Problem description → Repeat exactly, and only, the lines from the line containing "Kenian aamulenkki (373, 773)" through the last line of the records below, including both.

Provided material →
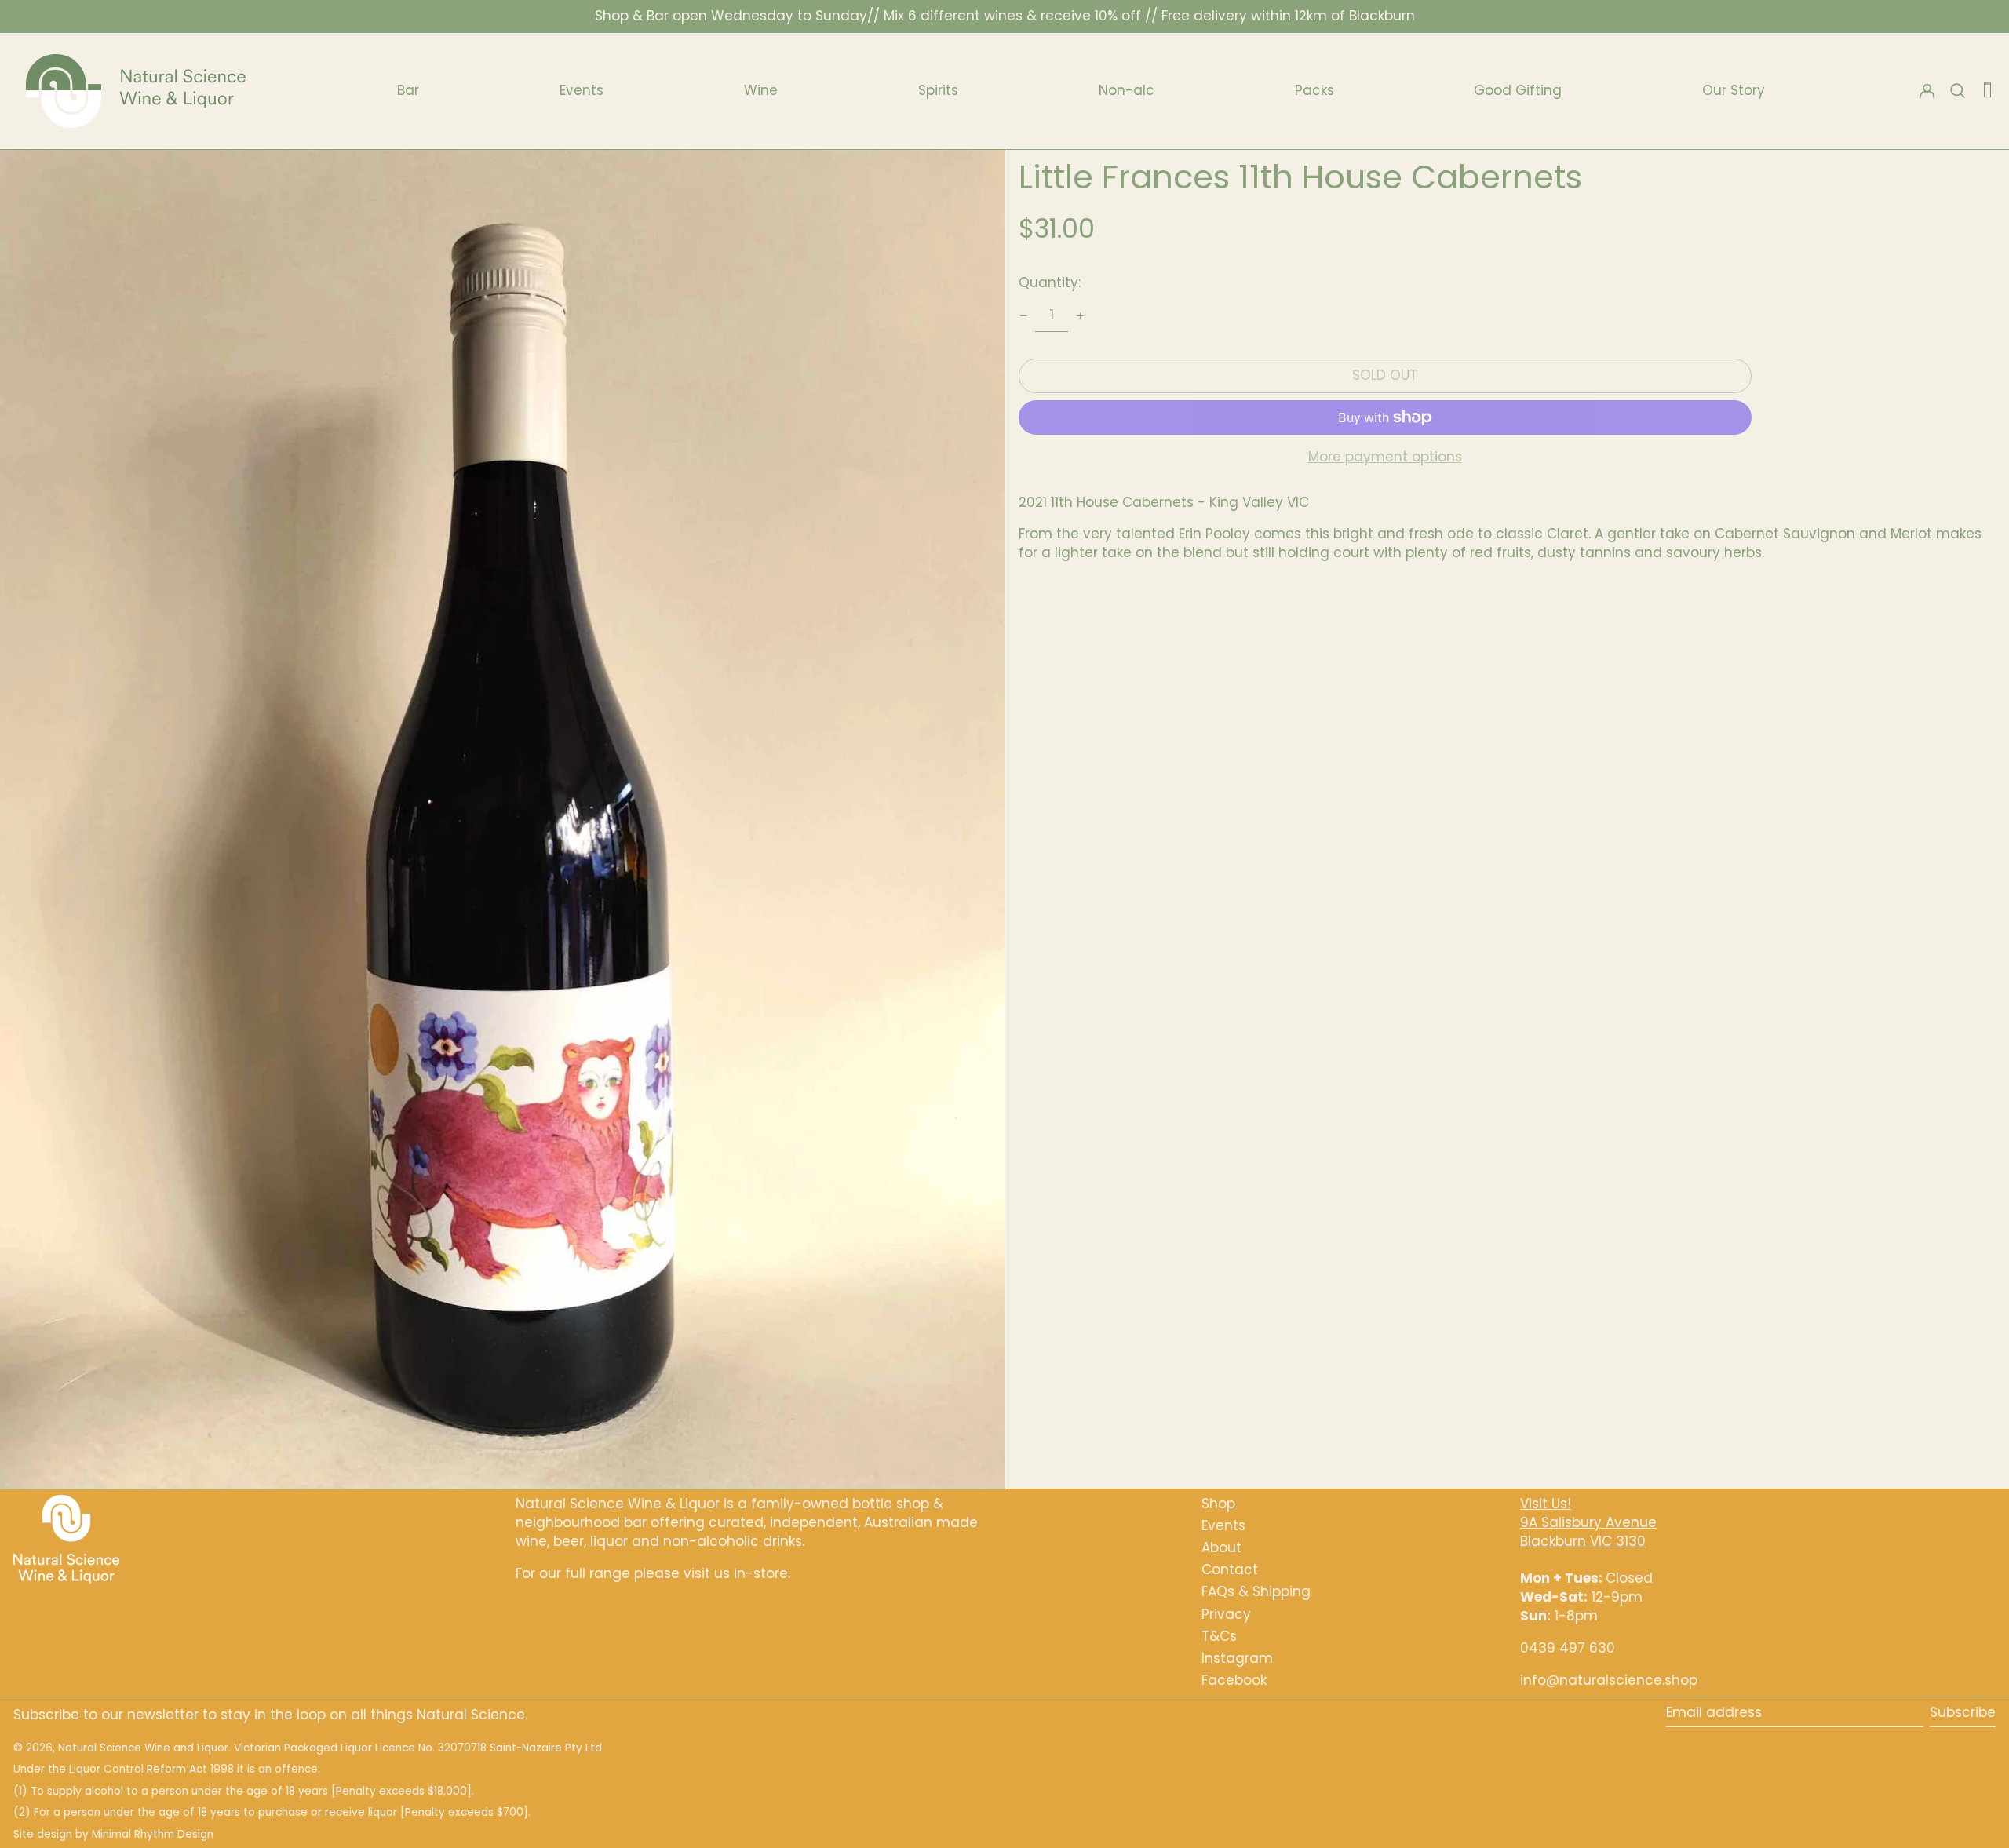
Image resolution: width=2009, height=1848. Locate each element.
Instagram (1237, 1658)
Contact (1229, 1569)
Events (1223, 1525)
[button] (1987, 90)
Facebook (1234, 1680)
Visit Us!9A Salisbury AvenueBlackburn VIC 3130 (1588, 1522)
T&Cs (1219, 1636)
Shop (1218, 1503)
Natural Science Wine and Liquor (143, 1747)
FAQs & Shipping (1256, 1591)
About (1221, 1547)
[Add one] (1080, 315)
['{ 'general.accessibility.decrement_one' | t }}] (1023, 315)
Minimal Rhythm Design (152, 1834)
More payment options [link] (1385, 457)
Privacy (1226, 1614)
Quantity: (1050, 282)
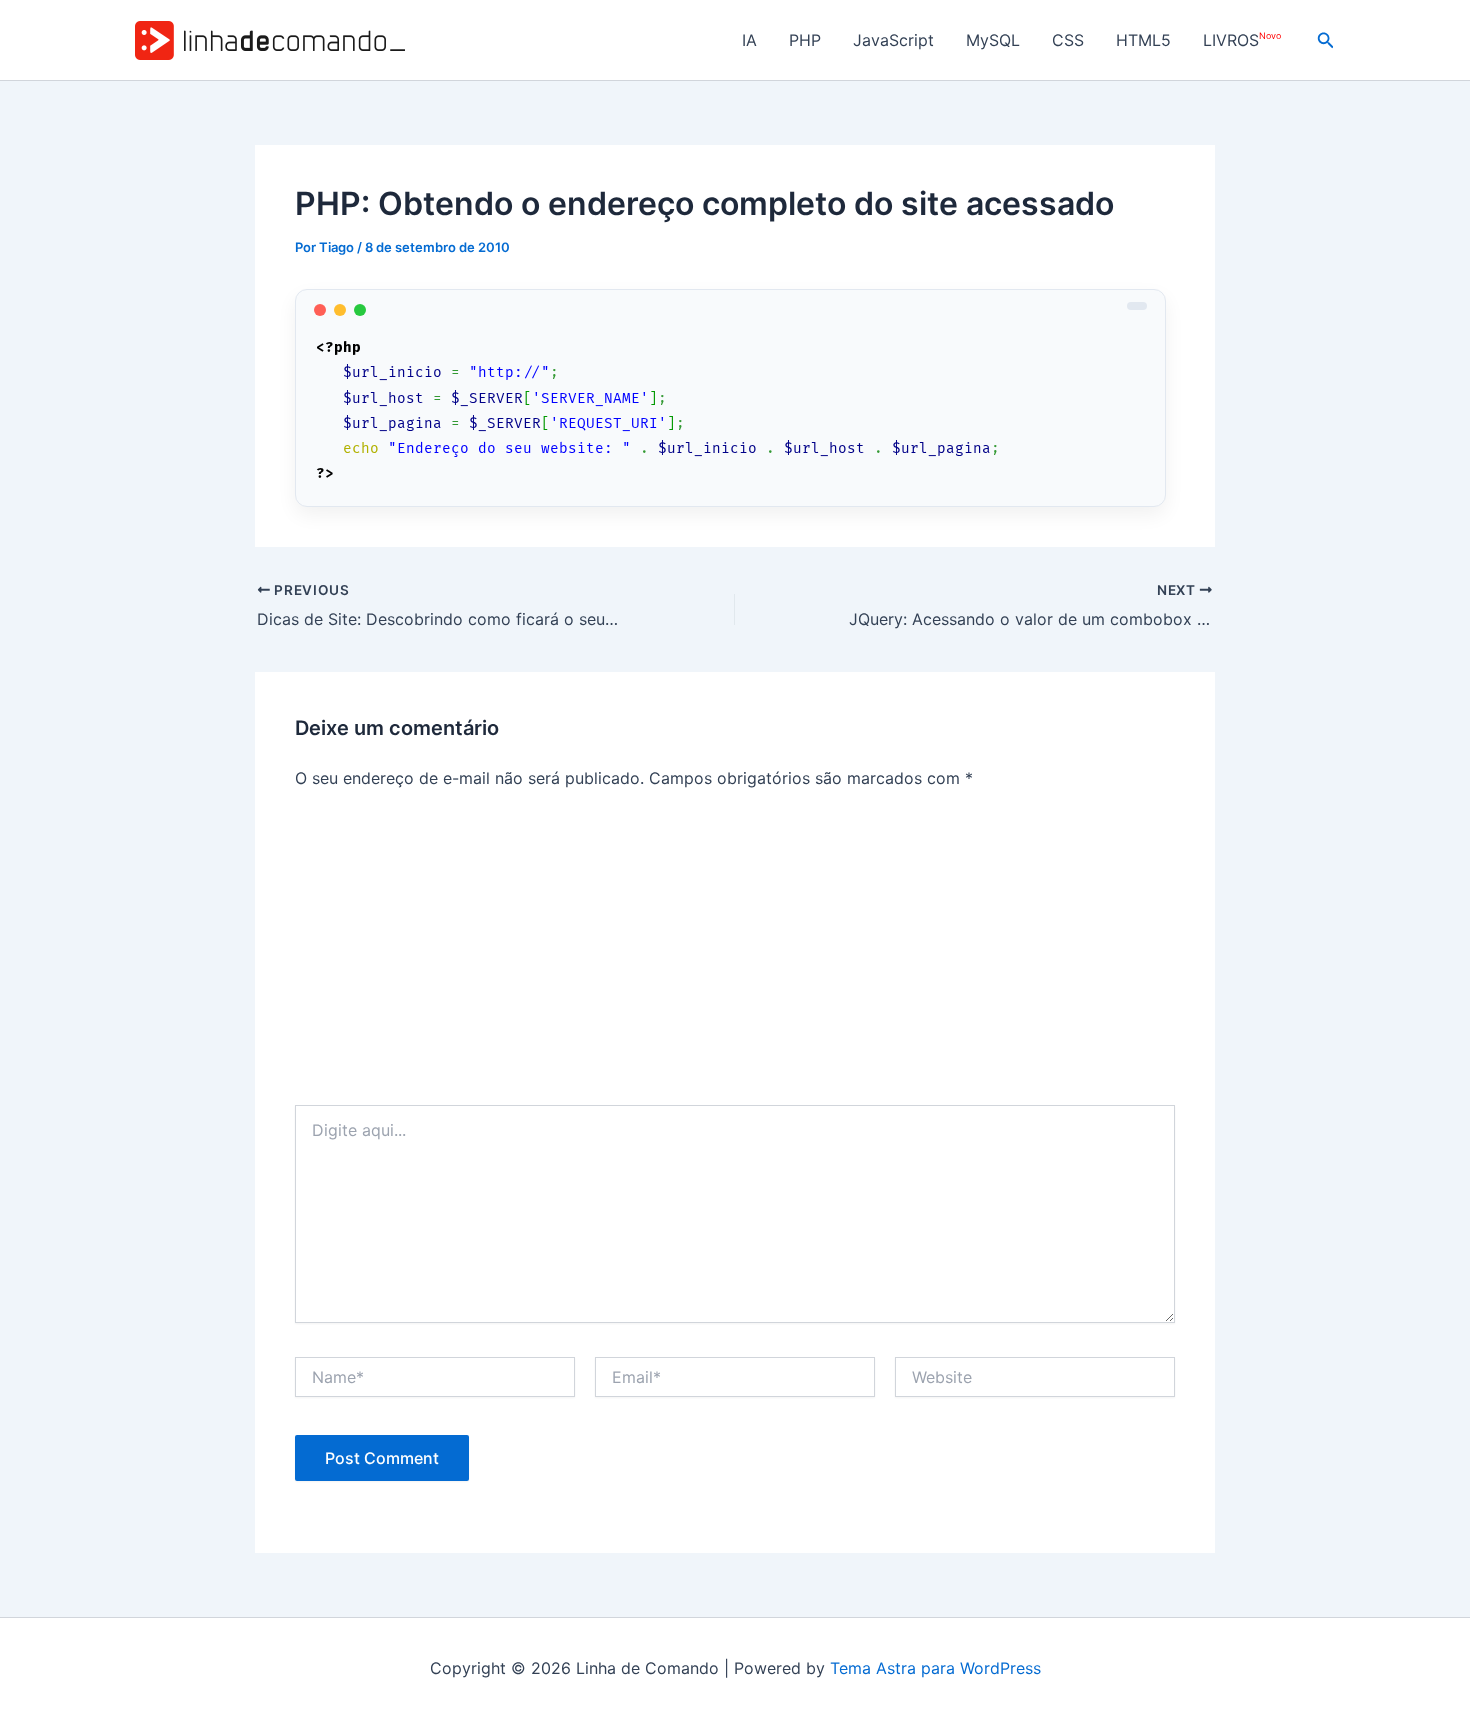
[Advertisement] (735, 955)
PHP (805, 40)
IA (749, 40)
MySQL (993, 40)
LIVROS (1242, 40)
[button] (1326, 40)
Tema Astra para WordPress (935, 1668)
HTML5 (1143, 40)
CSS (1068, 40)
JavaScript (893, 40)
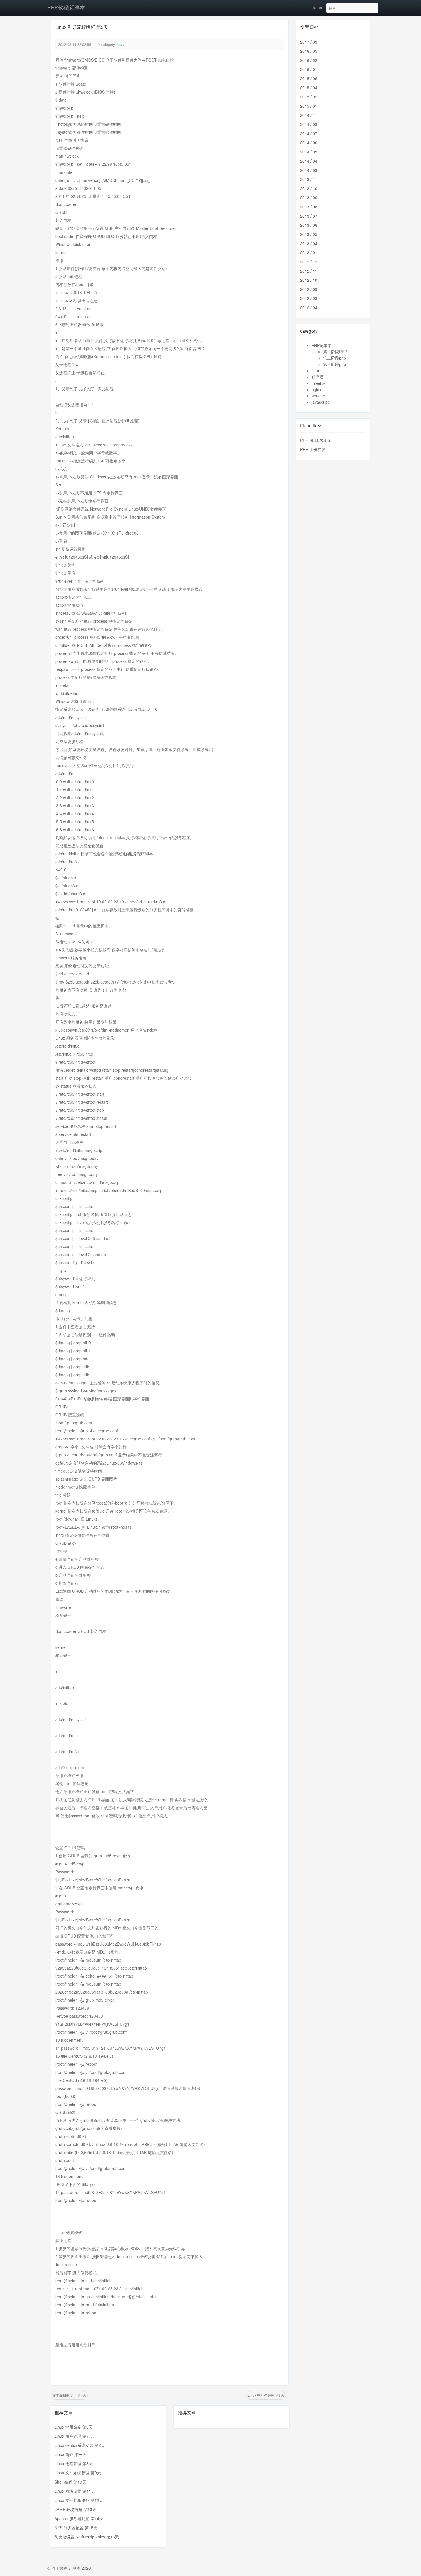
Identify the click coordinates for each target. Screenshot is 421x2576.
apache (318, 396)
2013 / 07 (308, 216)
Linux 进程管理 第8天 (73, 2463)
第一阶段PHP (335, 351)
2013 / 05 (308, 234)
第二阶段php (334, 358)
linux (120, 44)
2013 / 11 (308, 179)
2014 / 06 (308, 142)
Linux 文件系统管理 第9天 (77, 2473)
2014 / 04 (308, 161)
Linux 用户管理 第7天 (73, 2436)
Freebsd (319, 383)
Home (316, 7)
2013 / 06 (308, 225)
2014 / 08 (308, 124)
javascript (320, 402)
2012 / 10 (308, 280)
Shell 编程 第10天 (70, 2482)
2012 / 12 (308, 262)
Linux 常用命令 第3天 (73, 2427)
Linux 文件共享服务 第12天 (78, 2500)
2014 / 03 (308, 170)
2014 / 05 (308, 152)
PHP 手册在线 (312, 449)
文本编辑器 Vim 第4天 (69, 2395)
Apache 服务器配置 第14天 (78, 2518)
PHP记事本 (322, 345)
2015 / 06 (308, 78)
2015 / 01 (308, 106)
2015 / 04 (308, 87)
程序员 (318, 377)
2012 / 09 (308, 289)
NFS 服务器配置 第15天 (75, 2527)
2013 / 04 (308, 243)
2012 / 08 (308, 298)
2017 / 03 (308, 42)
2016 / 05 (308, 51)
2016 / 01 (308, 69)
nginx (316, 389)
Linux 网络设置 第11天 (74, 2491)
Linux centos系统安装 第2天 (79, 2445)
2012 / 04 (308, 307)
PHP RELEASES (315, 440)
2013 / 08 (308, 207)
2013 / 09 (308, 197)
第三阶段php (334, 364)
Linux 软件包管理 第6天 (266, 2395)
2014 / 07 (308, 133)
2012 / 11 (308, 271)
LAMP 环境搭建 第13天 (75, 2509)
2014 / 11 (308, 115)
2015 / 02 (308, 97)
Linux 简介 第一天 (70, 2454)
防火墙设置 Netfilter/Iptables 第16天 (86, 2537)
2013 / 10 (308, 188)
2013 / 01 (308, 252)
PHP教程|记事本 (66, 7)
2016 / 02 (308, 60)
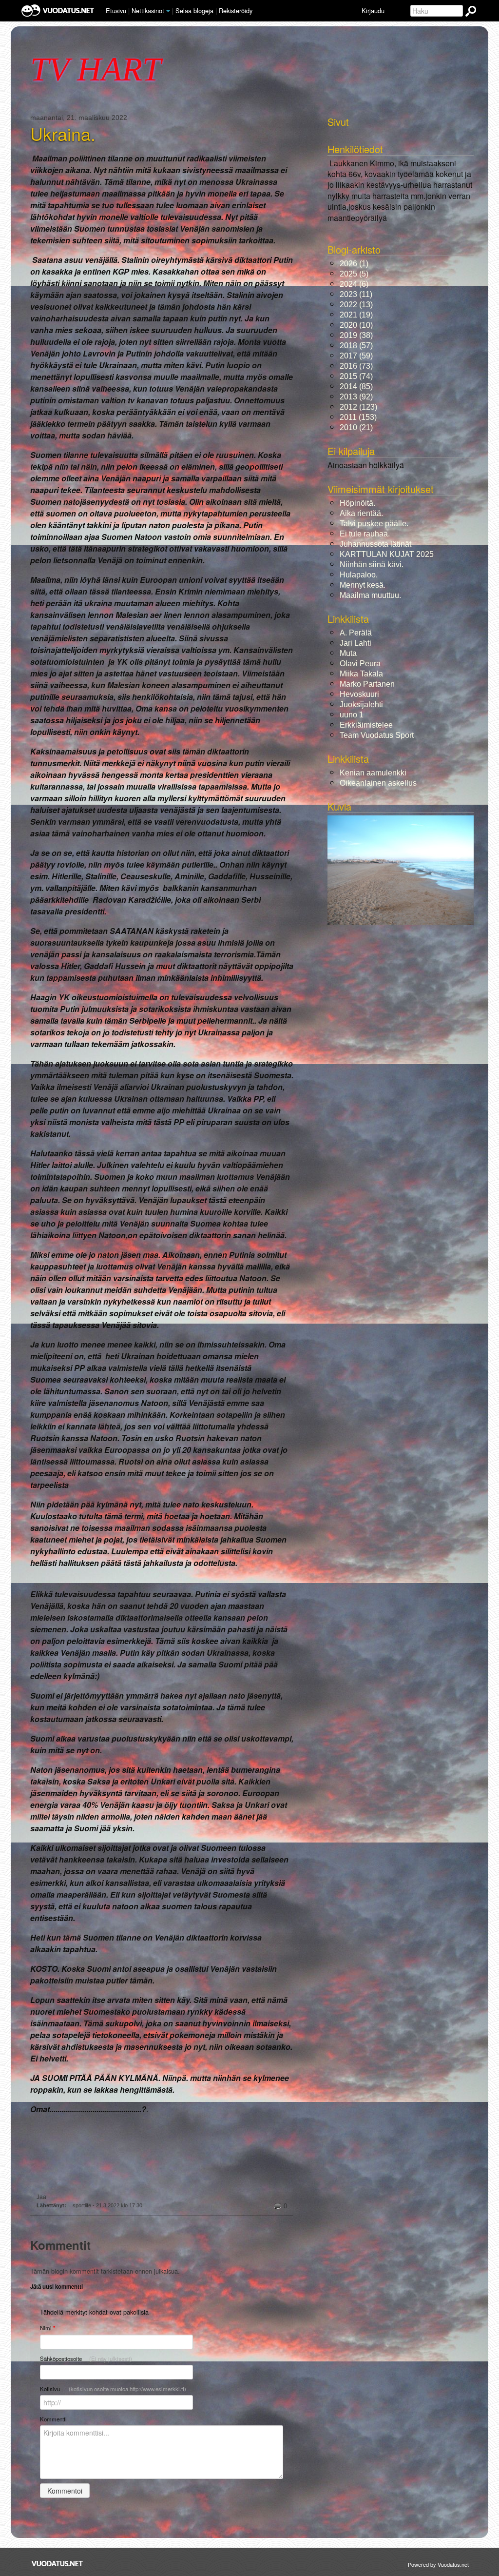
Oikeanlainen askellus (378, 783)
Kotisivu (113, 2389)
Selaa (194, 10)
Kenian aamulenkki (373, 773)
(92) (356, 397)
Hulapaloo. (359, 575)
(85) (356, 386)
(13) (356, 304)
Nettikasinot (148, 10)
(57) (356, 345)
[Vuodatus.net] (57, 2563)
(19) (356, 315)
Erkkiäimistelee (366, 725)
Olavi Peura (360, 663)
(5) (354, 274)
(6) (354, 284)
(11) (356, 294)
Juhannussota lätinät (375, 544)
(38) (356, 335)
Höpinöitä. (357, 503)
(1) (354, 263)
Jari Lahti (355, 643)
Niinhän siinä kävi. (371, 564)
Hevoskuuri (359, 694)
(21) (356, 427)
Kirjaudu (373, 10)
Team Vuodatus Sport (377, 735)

Solution →
Kenian aamulenkki (373, 773)
(92) (356, 397)
Hulapaloo. (359, 575)
(85) (356, 386)
(13) (356, 304)
Nettikasinot (148, 10)
(57) (356, 345)
[Vuodatus.net] (57, 2563)
(19) (356, 315)
Erkkiäimistelee (366, 725)
Olavi Peura (360, 663)
(5) (354, 274)
(6) (354, 284)
(11) (356, 294)
Juhannussota lätinät (375, 544)
(38) (356, 335)
Höpinöitä. (357, 503)
(1) (354, 263)
Jari Lahti (355, 643)
Niinhän siinä kävi. (371, 564)
Hevoskuuri (359, 694)
(21) (356, 427)
Kirjaudu (373, 10)
Team Vuodatus Sport (377, 735)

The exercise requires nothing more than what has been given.